START Records to process

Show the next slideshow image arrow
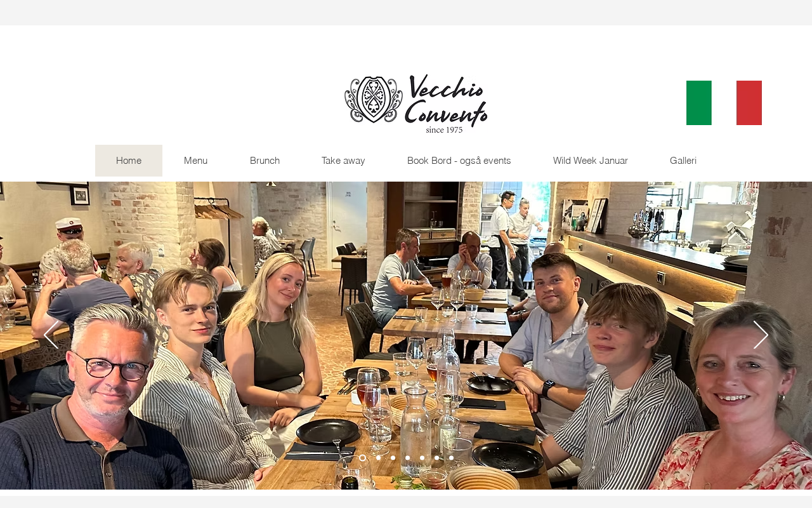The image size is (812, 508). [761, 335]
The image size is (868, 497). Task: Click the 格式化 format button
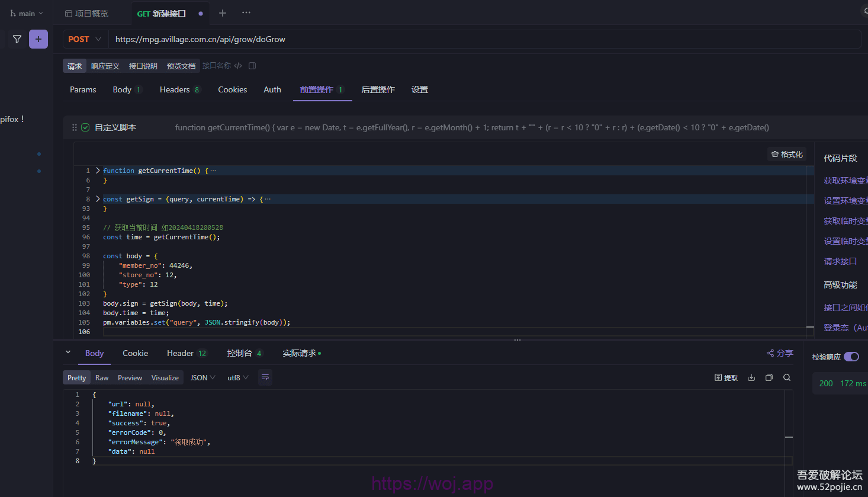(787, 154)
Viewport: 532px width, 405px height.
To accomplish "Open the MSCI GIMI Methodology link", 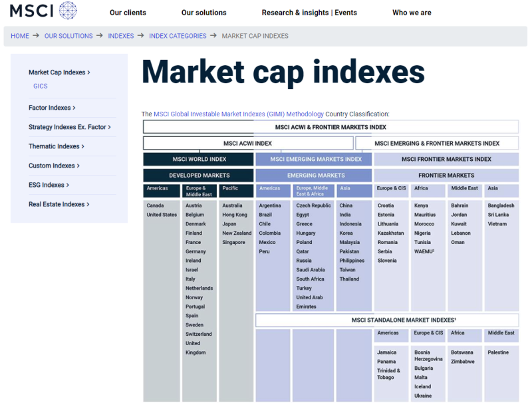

END Records to process
START Records to process

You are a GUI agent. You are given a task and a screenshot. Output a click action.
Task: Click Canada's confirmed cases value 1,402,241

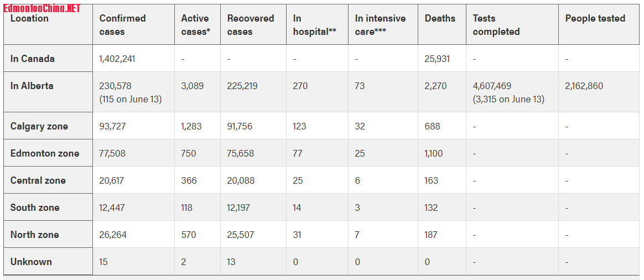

END Records to process
START Records to process

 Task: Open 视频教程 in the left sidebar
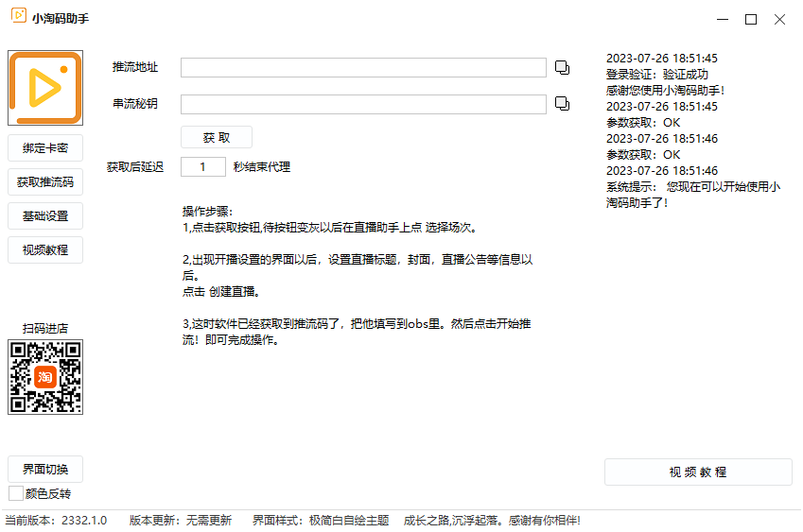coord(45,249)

END Records to process

• Problem to solve:
Within the listing above, the lines starting at the one containing "Show the next slideshow image arrow" and ending at the one containing "the MSCI GIMI" are to be returned exactly. Omit the pictures.

• Task output:
Show the next slideshow image arrow
The image size is (812, 508). [761, 335]
The image size is (868, 497). Task: Click the 格式化 format button
(787, 154)
Viewport: 532px width, 405px height.
To accomplish "Open the MSCI GIMI Methodology link", 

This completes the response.